| Problem description |
Please write out all of the records below exactly as they appear.

BEGIN Source information

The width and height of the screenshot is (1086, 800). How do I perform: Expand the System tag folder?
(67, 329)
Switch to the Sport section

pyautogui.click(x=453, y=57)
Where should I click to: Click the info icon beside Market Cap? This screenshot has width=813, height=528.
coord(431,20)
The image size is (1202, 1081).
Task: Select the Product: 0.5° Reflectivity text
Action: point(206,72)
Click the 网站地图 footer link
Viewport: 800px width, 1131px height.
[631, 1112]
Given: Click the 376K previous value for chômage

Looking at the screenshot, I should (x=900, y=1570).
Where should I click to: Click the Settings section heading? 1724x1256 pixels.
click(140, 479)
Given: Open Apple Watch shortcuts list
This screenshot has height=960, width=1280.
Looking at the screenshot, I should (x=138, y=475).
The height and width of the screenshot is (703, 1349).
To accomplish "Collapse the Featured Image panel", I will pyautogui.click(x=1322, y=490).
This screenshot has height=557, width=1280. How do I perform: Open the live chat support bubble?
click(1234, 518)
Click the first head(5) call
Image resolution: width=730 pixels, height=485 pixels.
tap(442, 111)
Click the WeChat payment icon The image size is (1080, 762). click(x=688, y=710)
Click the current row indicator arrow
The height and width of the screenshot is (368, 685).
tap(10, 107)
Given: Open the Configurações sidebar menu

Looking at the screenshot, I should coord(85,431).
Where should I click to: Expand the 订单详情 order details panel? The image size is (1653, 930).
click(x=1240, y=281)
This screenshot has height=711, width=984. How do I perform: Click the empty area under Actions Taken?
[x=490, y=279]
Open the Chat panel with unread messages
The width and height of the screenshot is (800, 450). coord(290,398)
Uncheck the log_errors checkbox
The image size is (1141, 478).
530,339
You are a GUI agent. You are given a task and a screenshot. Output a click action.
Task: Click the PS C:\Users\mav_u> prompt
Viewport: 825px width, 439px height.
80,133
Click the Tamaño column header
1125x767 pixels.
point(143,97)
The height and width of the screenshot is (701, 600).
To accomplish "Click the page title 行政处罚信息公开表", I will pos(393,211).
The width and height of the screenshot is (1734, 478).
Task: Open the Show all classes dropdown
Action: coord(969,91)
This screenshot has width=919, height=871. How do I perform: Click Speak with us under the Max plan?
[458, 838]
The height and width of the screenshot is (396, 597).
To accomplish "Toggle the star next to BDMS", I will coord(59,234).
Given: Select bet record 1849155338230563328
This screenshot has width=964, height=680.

END Source information

| Answer to the exercise |
The width and height of the screenshot is (1086, 800). How do I perform: Expand the System tag folder?
(67, 329)
Switch to the Sport section

pyautogui.click(x=453, y=57)
Where should I click to: Click the info icon beside Market Cap? This screenshot has width=813, height=528.
coord(431,20)
The image size is (1202, 1081).
Task: Select the Product: 0.5° Reflectivity text
Action: point(206,72)
Click the 网站地图 footer link
Viewport: 800px width, 1131px height.
[631, 1112]
Given: Click the 376K previous value for chômage

Looking at the screenshot, I should (x=900, y=1570).
Where should I click to: Click the Settings section heading? 1724x1256 pixels.
click(140, 479)
Given: Open Apple Watch shortcuts list
This screenshot has height=960, width=1280.
Looking at the screenshot, I should (x=138, y=475).
The height and width of the screenshot is (703, 1349).
To accomplish "Collapse the Featured Image panel", I will pyautogui.click(x=1322, y=490).
This screenshot has height=557, width=1280. How do I perform: Open the live chat support bubble?
click(1234, 518)
Click the first head(5) call
Image resolution: width=730 pixels, height=485 pixels.
tap(442, 111)
Click the WeChat payment icon The image size is (1080, 762). click(x=688, y=710)
Click the current row indicator arrow
The height and width of the screenshot is (368, 685).
tap(10, 107)
Given: Open the Configurações sidebar menu

Looking at the screenshot, I should coord(85,431).
Where should I click to: Expand the 订单详情 order details panel? The image size is (1653, 930).
click(x=1240, y=281)
This screenshot has height=711, width=984. How do I perform: Click the empty area under Actions Taken?
[x=490, y=279]
Open the Chat panel with unread messages
The width and height of the screenshot is (800, 450). coord(290,398)
Uncheck the log_errors checkbox
The image size is (1141, 478).
530,339
You are a GUI agent. You are given a task and a screenshot. Output a click action.
Task: Click the PS C:\Users\mav_u> prompt
Viewport: 825px width, 439px height.
80,133
Click the Tamaño column header
1125x767 pixels.
point(143,97)
The height and width of the screenshot is (701, 600).
To accomplish "Click the page title 行政处罚信息公开表", I will pos(393,211).
The width and height of the screenshot is (1734, 478).
Task: Open the Show all classes dropdown
Action: coord(969,91)
This screenshot has width=919, height=871. How do I perform: Click Speak with us under the Max plan?
[458, 838]
The height and width of the screenshot is (396, 597).
To accomplish "Toggle the star next to BDMS", I will coord(59,234).
Given: Select bet record 1849155338230563328
This screenshot has width=964, height=680.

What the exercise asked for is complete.